University of Wisconsin-Madison
Madison, Wisconsin, United States
Nilam Ram, Ph.D.
Professor
Stanford University
Stanford, California, United States
Suicide risk is recognized as an increasingly dynamic and personalized process (Kaurin et al., 2022). However, traditional approaches to intensive time sampling (i.e., ecological momentary assessment; EMA) are often limited in the amount of information that can be obtained from a given individual on a particular day due to concerns of high participant burden. Screenomics (Ram et al., 2022), a specific digital phenotyping framework, unobstrusively captures screenshots from participants’ smartphones every five seconds, passively extracting near-continuous information. These data can then be utilized to indirectly identify suicide risk, in real-time, via generated and viewed text, which will serve to inform our understanding of the dynamics of suicide risk, as well as the implementation well-timed interventions.
78 participants with past-month active suicidal ideation (SI) completed 28 days of EMA (6 surveys/day) assessing momentary SI, as well as 35 days of screenshot capture via the ScreenLife Capture application (Yee et al., 2023). Across participants, average EMA compliance was 73%, and approximately 100,000 screenshots were collected per person. Data collection recently concluded. We detail preliminary findings among a subset of participants; a parallel approach will be applied to the full sample.

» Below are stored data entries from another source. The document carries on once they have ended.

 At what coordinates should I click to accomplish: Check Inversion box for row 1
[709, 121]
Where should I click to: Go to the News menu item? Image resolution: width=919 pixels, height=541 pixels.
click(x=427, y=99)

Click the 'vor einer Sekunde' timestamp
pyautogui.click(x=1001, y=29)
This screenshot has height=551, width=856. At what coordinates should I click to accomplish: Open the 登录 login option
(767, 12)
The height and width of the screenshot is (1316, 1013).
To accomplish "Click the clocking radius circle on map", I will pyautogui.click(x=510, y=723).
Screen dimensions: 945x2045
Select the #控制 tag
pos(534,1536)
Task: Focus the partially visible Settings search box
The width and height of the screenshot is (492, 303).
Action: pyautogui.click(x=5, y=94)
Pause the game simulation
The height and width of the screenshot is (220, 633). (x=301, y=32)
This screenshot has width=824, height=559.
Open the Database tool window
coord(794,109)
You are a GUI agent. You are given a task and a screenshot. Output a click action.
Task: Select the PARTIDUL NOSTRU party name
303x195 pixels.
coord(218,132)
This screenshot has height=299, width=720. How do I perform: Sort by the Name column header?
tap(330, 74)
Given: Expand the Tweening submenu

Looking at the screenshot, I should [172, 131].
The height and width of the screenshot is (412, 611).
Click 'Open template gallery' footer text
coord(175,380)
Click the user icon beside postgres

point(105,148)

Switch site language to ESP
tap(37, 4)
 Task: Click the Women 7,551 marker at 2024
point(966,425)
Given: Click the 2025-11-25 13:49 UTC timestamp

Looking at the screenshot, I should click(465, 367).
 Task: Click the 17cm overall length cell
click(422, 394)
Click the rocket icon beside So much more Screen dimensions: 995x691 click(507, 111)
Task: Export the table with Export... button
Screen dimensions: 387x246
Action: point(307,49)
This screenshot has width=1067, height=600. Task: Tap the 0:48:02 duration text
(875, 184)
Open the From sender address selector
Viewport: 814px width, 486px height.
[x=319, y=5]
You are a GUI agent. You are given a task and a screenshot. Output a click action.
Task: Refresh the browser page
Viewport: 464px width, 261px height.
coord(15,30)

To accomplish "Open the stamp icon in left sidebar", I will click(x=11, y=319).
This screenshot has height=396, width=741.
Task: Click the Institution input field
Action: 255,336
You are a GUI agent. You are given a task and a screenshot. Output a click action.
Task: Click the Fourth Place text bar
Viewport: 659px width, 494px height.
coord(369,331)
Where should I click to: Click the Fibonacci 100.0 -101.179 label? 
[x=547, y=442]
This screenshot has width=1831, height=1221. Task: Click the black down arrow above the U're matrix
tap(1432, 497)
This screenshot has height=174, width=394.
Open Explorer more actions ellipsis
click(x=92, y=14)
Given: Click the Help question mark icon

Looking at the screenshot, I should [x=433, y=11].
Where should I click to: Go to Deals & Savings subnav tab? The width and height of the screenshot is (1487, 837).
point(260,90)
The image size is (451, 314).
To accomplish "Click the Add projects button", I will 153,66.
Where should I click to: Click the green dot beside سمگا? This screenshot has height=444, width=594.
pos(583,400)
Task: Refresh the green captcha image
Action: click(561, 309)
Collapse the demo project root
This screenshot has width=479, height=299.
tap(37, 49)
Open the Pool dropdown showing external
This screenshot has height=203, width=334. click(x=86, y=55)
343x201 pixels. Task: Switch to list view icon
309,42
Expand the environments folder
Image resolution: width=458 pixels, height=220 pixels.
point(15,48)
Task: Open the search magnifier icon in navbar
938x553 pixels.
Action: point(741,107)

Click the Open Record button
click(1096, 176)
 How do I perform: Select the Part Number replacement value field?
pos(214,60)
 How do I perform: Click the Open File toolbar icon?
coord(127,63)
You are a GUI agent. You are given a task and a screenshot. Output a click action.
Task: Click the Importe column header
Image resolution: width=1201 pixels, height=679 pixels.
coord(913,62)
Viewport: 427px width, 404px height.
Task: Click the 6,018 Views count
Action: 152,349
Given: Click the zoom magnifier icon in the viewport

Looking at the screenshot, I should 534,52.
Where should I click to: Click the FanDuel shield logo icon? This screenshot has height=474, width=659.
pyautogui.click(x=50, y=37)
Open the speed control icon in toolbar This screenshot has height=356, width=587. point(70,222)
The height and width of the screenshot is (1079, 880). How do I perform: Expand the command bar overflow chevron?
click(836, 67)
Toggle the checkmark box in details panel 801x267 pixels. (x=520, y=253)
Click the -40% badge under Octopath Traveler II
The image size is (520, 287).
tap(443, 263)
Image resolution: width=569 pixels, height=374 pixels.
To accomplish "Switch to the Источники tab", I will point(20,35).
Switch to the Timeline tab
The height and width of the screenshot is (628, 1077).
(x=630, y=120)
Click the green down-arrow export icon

To extract text from the screenshots, we used EasyOCR – a tool designed to recognize text from images. Using the extracted text, we used several different approaches: simple word counts, applied dictionaries including LIWC and custom dictionaries (i.e., suicide; risk factor; Facebook; Text message), applied pre-trained transformer models (BERT) to extract sentiment scores and latent embeddings, and fine-tuned a transformer classification model on Reddit r/SuicideWatch and r/Depression.
Evaluated using 10-fold cross-validation, we found that using the custom dictionary scores as predictors in a logistic regression model predicting SI produced the highest AUCs (0.66), significantly improving upon the BERT models (AUC’s 0.60) and LIWC (0.53).
These findings highlight the first application of screenomics to serve as an indirect proxy of suicide risk. While the AUC’s do not approach those commonly seen in suicide prediction research, it is important to note that most prediction research uses self-report predictors to predict self-reported SI, whereas our prediction crosses modalities and is at the momentary level. Future directions of screenomics in suicide risk prediction will be explored.